#### RECORDS PROVIDED

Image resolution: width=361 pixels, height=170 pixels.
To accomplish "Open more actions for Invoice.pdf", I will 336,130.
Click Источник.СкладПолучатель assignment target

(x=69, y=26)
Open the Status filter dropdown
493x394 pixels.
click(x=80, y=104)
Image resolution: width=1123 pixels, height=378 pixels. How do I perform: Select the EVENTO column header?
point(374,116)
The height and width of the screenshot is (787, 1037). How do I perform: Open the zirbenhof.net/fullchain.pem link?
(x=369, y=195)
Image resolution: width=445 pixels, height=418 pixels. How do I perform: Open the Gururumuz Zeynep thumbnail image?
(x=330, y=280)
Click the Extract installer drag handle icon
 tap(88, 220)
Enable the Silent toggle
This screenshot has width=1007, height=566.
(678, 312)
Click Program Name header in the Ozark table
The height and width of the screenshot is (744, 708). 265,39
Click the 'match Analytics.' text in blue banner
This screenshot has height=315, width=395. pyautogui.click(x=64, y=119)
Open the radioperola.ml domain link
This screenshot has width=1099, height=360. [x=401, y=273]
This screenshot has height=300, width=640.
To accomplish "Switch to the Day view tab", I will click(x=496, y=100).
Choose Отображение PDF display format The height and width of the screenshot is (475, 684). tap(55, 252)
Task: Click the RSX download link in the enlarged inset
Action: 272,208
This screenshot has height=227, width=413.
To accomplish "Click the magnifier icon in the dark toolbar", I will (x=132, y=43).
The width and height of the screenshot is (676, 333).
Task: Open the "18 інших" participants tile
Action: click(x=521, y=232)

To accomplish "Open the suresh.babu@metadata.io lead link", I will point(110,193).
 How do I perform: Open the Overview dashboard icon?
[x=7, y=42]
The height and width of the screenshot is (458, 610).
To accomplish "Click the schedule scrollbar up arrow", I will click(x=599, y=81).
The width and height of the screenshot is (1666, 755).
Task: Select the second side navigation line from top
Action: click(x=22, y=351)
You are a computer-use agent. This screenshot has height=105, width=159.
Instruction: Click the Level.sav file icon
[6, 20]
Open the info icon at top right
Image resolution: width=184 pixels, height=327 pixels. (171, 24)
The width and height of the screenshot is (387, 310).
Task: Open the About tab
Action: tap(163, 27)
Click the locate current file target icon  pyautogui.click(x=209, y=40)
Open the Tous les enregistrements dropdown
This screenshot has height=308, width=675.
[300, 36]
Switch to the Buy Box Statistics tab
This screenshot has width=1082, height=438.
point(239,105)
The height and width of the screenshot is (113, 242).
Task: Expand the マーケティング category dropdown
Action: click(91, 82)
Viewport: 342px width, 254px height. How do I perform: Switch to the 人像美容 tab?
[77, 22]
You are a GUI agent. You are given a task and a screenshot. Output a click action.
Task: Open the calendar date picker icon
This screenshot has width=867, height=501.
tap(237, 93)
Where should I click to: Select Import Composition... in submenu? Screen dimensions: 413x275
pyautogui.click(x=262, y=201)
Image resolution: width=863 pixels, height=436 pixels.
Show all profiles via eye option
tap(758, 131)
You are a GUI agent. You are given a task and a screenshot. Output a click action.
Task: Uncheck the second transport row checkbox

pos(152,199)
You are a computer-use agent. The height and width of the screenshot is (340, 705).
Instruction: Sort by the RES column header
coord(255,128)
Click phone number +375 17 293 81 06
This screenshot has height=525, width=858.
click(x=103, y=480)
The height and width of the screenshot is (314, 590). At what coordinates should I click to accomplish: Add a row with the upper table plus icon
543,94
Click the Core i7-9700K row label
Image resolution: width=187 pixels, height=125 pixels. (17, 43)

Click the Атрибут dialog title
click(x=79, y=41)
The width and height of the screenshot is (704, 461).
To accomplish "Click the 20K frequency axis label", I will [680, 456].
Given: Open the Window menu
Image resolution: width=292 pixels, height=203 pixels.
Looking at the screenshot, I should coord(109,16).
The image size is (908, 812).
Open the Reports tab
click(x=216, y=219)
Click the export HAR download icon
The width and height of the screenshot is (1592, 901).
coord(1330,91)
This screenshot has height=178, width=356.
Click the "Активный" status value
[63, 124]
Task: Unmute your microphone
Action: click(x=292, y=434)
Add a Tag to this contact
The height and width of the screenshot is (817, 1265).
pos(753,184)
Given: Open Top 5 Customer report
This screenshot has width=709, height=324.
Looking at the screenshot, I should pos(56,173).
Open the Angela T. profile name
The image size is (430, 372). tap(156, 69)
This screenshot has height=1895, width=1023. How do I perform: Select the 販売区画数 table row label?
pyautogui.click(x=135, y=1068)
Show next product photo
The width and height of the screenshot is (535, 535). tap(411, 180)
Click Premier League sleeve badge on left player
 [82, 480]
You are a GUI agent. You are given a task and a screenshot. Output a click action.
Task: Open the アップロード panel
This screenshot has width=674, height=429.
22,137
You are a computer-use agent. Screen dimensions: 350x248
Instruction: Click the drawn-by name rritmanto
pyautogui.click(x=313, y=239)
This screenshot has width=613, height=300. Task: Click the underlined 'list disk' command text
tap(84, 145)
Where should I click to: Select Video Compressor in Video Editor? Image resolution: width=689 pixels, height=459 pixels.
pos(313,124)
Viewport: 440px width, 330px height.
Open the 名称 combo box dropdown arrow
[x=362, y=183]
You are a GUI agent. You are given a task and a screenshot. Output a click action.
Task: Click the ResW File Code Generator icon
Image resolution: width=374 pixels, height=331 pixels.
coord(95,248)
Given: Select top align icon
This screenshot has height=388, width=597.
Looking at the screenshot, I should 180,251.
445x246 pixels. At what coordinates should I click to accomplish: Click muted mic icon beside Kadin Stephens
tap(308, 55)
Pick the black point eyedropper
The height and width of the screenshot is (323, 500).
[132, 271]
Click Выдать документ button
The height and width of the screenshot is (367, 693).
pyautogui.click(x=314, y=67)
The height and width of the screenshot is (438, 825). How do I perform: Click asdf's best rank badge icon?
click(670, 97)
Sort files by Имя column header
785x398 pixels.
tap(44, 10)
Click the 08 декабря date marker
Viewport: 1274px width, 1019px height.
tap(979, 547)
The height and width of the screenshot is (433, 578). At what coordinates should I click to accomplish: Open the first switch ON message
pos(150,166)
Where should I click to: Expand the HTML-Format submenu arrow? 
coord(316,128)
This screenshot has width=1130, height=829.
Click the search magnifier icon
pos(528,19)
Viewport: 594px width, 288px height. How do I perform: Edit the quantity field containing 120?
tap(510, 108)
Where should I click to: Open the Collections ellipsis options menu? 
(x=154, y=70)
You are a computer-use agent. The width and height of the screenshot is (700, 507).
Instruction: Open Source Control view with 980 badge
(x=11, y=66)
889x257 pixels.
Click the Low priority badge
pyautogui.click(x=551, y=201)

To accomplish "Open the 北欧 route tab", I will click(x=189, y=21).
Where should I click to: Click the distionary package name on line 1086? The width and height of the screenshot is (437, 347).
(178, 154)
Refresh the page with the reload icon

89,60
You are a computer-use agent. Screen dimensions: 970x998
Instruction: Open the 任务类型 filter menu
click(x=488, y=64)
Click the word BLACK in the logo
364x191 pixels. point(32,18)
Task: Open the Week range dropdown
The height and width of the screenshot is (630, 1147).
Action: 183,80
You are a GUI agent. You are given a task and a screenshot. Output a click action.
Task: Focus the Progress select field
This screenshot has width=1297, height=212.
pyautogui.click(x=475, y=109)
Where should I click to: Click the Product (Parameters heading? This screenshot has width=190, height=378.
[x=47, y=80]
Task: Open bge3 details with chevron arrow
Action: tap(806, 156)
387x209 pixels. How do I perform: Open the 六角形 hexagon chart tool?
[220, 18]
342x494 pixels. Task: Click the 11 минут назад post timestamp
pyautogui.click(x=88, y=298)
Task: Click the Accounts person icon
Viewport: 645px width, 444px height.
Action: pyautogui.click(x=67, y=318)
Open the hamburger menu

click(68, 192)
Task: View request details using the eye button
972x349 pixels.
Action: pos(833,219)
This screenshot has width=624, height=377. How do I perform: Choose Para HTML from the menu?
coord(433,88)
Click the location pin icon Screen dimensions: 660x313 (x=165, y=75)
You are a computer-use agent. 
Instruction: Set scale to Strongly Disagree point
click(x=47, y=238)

########

PROBLEM:
Repeat, character for character, the lines of the material above from the line with "The height and width of the screenshot is (630, 1147)." through the line with "Task: View request".

RESULT BELOW:
The height and width of the screenshot is (630, 1147).
Action: 183,80
You are a GUI agent. You are given a task and a screenshot. Output a click action.
Task: Focus the Progress select field
This screenshot has width=1297, height=212.
pyautogui.click(x=475, y=109)
Where should I click to: Click the Product (Parameters heading? This screenshot has width=190, height=378.
[x=47, y=80]
Task: Open bge3 details with chevron arrow
Action: tap(806, 156)
387x209 pixels. How do I perform: Open the 六角形 hexagon chart tool?
[220, 18]
342x494 pixels. Task: Click the 11 минут назад post timestamp
pyautogui.click(x=88, y=298)
Task: Click the Accounts person icon
Viewport: 645px width, 444px height.
Action: pyautogui.click(x=67, y=318)
Open the hamburger menu

click(68, 192)
Task: View request details using the eye button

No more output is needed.